Qual è la critica di Marx alla filosofia?
Per Marx, “i filosofi si sono limitati ad interpretare il mondo in modi diversi; si tratta ora di trasformarlo”. La filosofia, pensando la realtà, la lascia intatta, non cambia il mondo. In particolare, quella di Hegel si presentava come una filosofia speculativa, nella quale si realizzavano una sistemazione e una “sublimazione” della realtà nelle categorie logiche del pensiero. In essa le cose concrete, i soggetti reali, si trasformano in manifestazioni e momenti dell’Assoluto. Ciò è evidente nella teoria dello Stato, che viene da Hegel concepito come l’espressione stessa della ragione, mentre non è altro che un ordinamento storico particolare, espressione del dominio di gruppi privilegiati sul resto della società.
Il compito della filosofia secondo Marx
Il problema di Marx è quello di modificare il compito della filosofia, trasformandola in prassi della ragione nel mondo reale, in critica e trasformazione della situazione esistente.

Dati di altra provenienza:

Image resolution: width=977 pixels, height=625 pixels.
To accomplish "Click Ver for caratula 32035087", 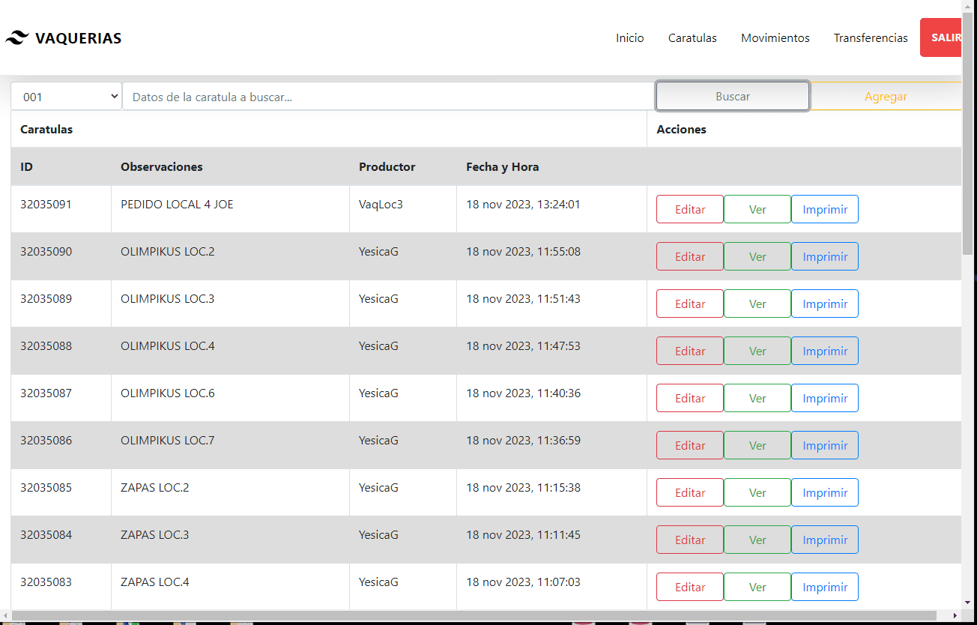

La critica di Marx a Feuerbach
A Feuerbach Marx riconosce il merito di avere affermato la funzione “critica” della filosofia, ma gli rimprovera di aver creduto che — per liberare l’uomo — bastasse liberarlo dall’alienazione religiosa, Inoltre, se è l’uomo a creare Dio e non Dio a creare l’uomo, le radici dell’alienazione religiosa sono nelle lacerazioni della base mondana, nelle disuguaglianze economico-sociali che permangono al di là dell’uguaglianza giuridica dei cittadini davanti alla legge.
La storia come lotta di classi
La storia è storia di lotte di classi. Lo sviluppo dell’attività produttiva e della divisione del lavoro porta all’affermazione di diverse forme di organizzazione sociale, in cui, nelle diverse epoche storiche, la classe dominante ha la proprietà dei mezzi di produzione e opprime altre classi. L’Età contemporanea vede la lotta tra la borghesia e il proletariato. La borghesia ha svolto un ruolo rivoluzionario nella storia, ma ha prodotto i suoi “seppellitori”, cioè gli operai moderni, i proletari.
Domande da interrogazione
- Qual è la principale critica di Marx alla filosofia tradizionale?
- Qual è il compito che Marx assegna alla filosofia?
- Come Marx interpreta la storia in relazione alle classi sociali?
Marx critica la filosofia per limitarsi a interpretare il mondo senza trasformarlo, sostenendo che è necessario passare dalla contemplazione alla prassi per cambiare la realtà (come indicato nel testo).
Marx propone di modificare il compito della filosofia, trasformandola in una prassi della ragione che critichi e trasformi la situazione esistente nel mondo reale (come evidenziato nel testo).
Marx vede la storia come una lotta di classi, dove la classe dominante possiede i mezzi di produzione e opprime le altre classi, con particolare riferimento alla lotta tra borghesia e proletariato nell'Età contemporanea (come descritto nel testo).